If a request from a client already contains an X-Forwarded-For header, Elastic Load Balancing appends the IP address of the client at the end of the header value. In this case, the last IP address in the list is the IP address of the client. For example, the following header contains two IP addresses added by the client, which might not be trustworthy, plus the client IP address added by Elastic Load Balancing:

X-Forwarded-For: ip-address-1, ip-address-2, client-ip-address

The correct way to detect this is to start at the end of the header and work backwards based on how many proxies you know are between your app and the internet. This should be configured by the user, or default to the last IP. For example, if you are running with a single ELB proxy, then you need to take the last value (which is added by ELB), not the first in the list.

[austince]

Would you accept a PR for this? What are the situations where the reverse format applies?

[pbojinov]

@austince I will gladly accept a PR for this

[rannmann]

This is also true of CF-Connecting-IP. Cloudflare sends the true client's IP in this header, but also appends it to X-Forwarded-For.

In general, the first IP is supposed to be the correct one, but in cases where third parties get involved (meaning LBs, CDNs and the like) the real IP is actually at the end.

That said, it might be wise to read CF-Connecting-IP before X-Forwarded-For, but I'm not sure if that will break anything. :(

[rudza]

@pbojinov You are gladly accepting PR for 18 months now!

[stuckj]

This is also incorrect for Google Cloud Run (or any Google Cloud service behind their load balancers). Docs are here: https://cloud.google.com/load-balancing/docs/https

Works basically the same as AWS. I think all the major cloud providers do this.

[YSaxon]

TLDR: a pull request was merged to fix this but then reverted, the library remains insecure

To anyone who comes across this, what appears to have happened is that a PR was eventually merged that changed the behavior to taking the rightmost (last) comma delimited IP instead of the leftmost (first).

#51 (PR)

This was good for security but incorrect as per spec, since if a request passes through multiple chained load balancers / proxies and each one appends the previous one's IP, then the rightmost entry contains the IP of the last proxy, and it's actually an entry to the left of this that contains the clientIP (the leftmost if no spoofing). The pull request seemed to misunderstand this and think that the clientIP always ends up at the end: it doesn't, it's just that only the end is always[*] safe from spoofing.

X-Forwarded-For: [spoofed, spoofed, ..., spoofed,] clientIP, [proxy, proxy, ..., proxy]

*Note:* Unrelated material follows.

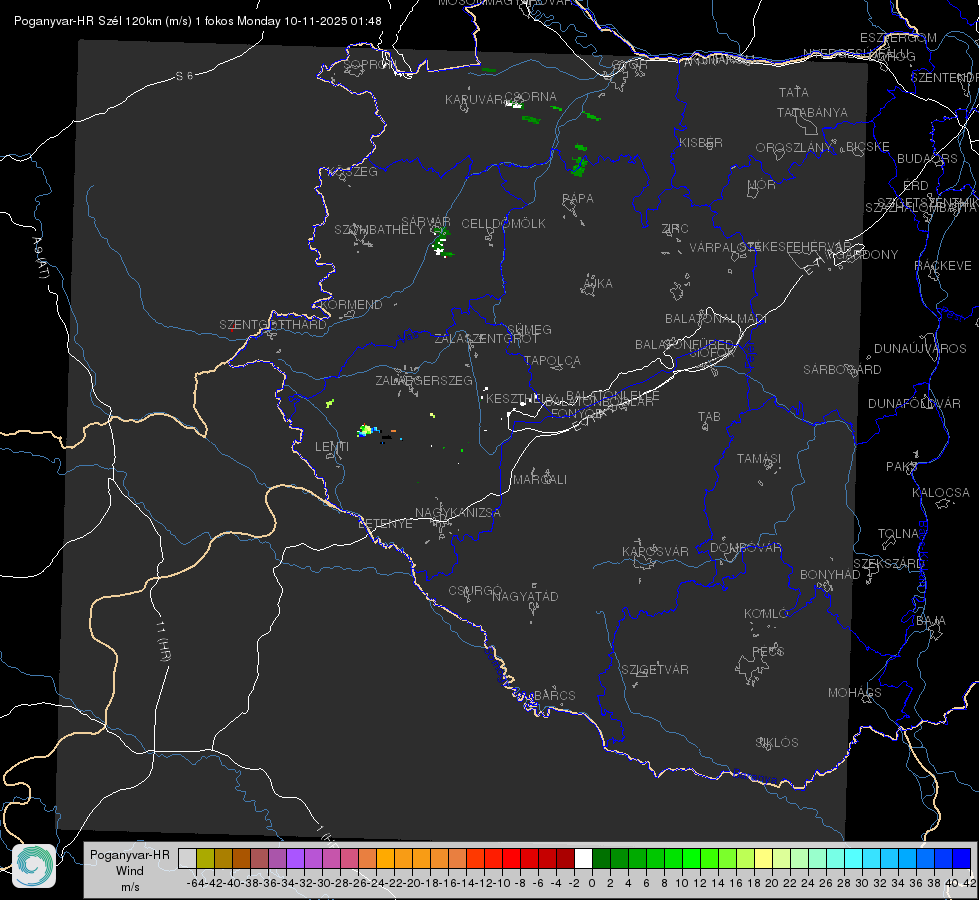The image size is (979, 900).
Task: Select the dark blue 42 m/s legend swatch
Action: pos(962,859)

To put it another way, spoofing inserts some arbitrary number of fake entries to the left of the actual IP, and chained proxies insert a number of useless entries to the right of the actual IP. The true clientIP could be anywhere in the list, and there is no algorithm that can be locate it robustly without any further information. The only hope is to know the number of proxies you expect to see on the right side (or the IP ranges of all of them) and keep moving to the left until you find the one true clientIP. Note that in the most common case[*] of only a single proxy, this reduces to taking the rightmost entry, but the point is that this is not a universal truth.

Accordingly just taking the rightmost entry broke some people's applications, who complained that it was against spec, and the pull request was reverted.

#60 (complaints)
#61 (reverting PR)

And so that is how things stand today, back to where we started from, with a parsing routine that is "correct" (against arbitrary numbers of proxies) but insecure (against spoofing).

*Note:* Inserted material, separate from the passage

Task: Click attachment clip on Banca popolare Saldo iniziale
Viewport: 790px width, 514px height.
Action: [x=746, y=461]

[*]: Actually, in the arguably even more common case of zero proxies (ie the client spoke to the server directly, or at least, through no proxies of the type that set this header), nothing in that header will be correct, and anything in that header (including the rightmost entry) can only have been spoofed. But that's more the scope of this issue: #26

[YSaxon]

Given how difficult an issue this is, I suggest just being upfront in the documentation that this library is not and cannot be secure against spoofing, and should not be relied upon for security purposes.

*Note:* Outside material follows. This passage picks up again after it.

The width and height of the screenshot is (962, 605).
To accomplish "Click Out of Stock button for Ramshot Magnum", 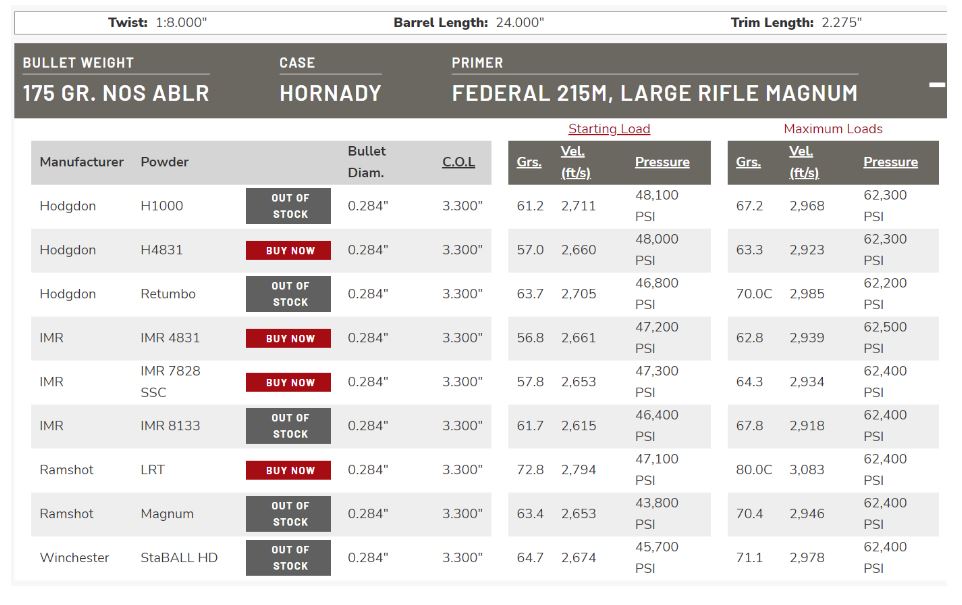I will point(288,514).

I would also mention that if you must parse the IP for security purposes, you need to either:

• only rely on the TCP Connection IP (if there aren't any load balancers in the way)
• if there are load balancers, first determine that the request passed through them, determine exactly how many, and parse the ip out manually from the correct entry (counting from the right) of the correct header. For most simple AWS ELB setups this will reduce to just taking eg the rightmost entry from the X-Forwarded-For header.